Extract every line from the line with "coordinates (44, 254)." to the line with "The height and width of the screenshot is (691, 1149).", and repeat them word for word.

STUDY MATERIAL:
####

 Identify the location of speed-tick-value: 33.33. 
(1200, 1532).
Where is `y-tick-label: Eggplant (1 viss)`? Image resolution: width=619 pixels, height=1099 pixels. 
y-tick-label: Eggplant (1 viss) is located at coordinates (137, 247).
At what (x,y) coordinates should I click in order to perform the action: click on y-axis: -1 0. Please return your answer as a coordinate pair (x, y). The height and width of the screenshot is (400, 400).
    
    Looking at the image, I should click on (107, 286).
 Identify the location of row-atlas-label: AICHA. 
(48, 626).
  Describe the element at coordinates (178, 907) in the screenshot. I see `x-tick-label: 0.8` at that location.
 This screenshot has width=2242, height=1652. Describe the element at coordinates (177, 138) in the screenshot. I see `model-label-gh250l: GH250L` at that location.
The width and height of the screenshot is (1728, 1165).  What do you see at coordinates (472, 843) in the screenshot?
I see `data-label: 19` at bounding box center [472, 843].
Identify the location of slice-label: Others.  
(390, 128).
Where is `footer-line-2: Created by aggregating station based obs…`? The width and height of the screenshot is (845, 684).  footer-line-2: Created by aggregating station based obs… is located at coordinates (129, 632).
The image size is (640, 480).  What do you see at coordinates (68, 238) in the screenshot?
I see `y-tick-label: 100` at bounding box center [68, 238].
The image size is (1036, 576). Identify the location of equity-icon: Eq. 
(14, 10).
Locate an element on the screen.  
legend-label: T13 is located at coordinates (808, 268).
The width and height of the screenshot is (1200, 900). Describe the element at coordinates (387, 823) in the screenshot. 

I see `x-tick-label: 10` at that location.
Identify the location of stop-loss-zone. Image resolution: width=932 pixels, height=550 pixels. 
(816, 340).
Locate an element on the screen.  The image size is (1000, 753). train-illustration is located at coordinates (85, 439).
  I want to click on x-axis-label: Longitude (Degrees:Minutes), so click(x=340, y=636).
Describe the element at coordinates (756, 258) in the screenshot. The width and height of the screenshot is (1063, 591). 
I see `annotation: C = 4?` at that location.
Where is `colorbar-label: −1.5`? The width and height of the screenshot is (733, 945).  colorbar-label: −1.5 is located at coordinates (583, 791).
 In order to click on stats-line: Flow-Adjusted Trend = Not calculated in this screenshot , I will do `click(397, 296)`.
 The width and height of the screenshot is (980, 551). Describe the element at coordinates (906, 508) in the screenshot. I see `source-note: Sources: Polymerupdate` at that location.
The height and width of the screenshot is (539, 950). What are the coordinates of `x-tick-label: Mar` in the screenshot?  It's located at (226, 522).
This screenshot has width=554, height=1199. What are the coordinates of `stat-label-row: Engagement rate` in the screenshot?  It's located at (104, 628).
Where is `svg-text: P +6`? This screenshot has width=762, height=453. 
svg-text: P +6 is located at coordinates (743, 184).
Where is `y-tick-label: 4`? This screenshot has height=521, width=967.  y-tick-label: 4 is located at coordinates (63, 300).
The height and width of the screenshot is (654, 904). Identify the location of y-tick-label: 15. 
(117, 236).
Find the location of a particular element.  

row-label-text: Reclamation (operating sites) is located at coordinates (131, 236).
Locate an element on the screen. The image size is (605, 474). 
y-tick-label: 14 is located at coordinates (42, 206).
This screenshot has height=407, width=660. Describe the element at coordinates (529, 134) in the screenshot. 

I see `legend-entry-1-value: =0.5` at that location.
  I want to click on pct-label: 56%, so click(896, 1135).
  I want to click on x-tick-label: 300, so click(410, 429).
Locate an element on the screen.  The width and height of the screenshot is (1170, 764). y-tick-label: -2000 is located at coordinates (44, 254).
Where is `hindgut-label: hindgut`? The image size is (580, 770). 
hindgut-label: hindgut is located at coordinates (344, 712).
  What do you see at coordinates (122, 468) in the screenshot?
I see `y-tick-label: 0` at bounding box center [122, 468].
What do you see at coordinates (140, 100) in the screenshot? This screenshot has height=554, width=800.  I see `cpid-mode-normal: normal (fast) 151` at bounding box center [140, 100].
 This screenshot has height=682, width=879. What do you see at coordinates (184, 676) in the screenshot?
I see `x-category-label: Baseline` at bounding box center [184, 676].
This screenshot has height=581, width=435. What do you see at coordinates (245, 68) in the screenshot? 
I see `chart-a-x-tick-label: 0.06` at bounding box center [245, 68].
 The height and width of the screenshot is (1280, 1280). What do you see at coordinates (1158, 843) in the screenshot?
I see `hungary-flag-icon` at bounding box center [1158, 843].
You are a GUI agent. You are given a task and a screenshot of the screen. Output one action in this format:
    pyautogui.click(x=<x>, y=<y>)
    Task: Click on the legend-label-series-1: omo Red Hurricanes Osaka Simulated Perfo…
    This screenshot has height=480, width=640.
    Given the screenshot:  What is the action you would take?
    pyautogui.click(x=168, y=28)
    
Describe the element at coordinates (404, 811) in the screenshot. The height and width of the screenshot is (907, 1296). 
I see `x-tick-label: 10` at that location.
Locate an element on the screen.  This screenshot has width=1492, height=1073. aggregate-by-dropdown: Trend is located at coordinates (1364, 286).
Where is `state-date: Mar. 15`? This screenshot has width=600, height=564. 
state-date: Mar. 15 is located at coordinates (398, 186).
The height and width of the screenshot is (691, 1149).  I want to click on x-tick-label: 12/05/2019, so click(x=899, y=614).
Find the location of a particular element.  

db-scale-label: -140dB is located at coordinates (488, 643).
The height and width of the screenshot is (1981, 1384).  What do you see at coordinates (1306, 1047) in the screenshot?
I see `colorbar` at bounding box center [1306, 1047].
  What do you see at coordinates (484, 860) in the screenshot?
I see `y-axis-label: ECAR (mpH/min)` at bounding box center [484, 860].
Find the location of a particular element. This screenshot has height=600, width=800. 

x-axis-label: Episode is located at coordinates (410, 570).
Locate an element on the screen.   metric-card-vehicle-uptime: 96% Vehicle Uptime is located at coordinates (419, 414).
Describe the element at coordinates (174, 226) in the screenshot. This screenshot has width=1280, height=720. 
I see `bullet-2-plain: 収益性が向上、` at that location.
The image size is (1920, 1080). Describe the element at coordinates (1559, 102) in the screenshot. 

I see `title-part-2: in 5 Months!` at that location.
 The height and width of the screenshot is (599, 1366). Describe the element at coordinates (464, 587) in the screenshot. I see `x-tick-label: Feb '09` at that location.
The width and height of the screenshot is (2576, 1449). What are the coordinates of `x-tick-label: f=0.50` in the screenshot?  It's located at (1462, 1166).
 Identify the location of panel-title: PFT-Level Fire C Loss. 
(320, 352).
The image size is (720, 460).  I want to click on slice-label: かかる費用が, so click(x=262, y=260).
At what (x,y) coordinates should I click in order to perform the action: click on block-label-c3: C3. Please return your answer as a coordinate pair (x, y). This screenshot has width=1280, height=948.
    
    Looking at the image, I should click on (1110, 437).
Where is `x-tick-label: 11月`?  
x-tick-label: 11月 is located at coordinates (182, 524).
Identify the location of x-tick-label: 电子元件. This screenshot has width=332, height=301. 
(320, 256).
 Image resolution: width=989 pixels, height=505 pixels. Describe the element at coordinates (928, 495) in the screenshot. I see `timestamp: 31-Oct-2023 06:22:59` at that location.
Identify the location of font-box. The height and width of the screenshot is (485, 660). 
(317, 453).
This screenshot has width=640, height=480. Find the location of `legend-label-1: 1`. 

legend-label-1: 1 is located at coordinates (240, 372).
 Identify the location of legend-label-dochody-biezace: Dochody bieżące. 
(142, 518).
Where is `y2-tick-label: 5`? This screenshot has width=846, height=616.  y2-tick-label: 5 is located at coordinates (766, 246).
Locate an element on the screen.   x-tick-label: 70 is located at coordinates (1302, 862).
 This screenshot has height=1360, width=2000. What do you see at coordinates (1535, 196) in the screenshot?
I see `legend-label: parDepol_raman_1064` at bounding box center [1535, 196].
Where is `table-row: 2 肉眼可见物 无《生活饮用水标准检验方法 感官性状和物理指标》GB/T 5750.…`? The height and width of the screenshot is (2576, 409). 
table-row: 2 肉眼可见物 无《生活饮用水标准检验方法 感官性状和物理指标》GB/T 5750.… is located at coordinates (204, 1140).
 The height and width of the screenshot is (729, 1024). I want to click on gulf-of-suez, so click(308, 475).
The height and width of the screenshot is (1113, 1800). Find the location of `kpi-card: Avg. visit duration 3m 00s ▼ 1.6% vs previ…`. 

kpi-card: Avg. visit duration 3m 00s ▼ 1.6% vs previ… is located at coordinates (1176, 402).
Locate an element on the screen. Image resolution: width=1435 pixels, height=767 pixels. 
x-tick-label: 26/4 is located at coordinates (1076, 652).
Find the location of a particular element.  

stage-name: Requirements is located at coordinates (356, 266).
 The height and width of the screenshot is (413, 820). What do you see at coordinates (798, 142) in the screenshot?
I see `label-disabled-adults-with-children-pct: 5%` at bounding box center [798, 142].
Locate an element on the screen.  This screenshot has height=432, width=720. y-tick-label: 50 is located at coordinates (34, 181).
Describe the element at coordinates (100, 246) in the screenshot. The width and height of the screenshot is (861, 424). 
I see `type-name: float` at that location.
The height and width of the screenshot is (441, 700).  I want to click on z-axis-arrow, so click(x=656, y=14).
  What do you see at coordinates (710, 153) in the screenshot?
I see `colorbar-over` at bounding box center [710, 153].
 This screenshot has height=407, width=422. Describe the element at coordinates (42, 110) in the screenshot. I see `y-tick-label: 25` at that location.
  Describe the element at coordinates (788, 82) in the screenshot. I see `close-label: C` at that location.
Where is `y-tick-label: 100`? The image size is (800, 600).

####

ANSWER FOR THIS EXERCISE:
Locate an element on the screen.  The width and height of the screenshot is (1170, 764). y-tick-label: -2000 is located at coordinates (44, 254).
Where is `hindgut-label: hindgut`? The image size is (580, 770). 
hindgut-label: hindgut is located at coordinates (344, 712).
  What do you see at coordinates (122, 468) in the screenshot?
I see `y-tick-label: 0` at bounding box center [122, 468].
What do you see at coordinates (140, 100) in the screenshot? This screenshot has height=554, width=800.  I see `cpid-mode-normal: normal (fast) 151` at bounding box center [140, 100].
 This screenshot has height=682, width=879. What do you see at coordinates (184, 676) in the screenshot?
I see `x-category-label: Baseline` at bounding box center [184, 676].
This screenshot has height=581, width=435. What do you see at coordinates (245, 68) in the screenshot? 
I see `chart-a-x-tick-label: 0.06` at bounding box center [245, 68].
 The height and width of the screenshot is (1280, 1280). What do you see at coordinates (1158, 843) in the screenshot?
I see `hungary-flag-icon` at bounding box center [1158, 843].
You are a GUI agent. You are given a task and a screenshot of the screen. Output one action in this format:
    pyautogui.click(x=<x>, y=<y>)
    Task: Click on the legend-label-series-1: omo Red Hurricanes Osaka Simulated Perfo…
    This screenshot has height=480, width=640.
    Given the screenshot:  What is the action you would take?
    pyautogui.click(x=168, y=28)
    
Describe the element at coordinates (404, 811) in the screenshot. The height and width of the screenshot is (907, 1296). 
I see `x-tick-label: 10` at that location.
Locate an element on the screen.  This screenshot has width=1492, height=1073. aggregate-by-dropdown: Trend is located at coordinates (1364, 286).
Where is `state-date: Mar. 15`? This screenshot has width=600, height=564. 
state-date: Mar. 15 is located at coordinates (398, 186).
The height and width of the screenshot is (691, 1149).  I want to click on x-tick-label: 12/05/2019, so click(x=899, y=614).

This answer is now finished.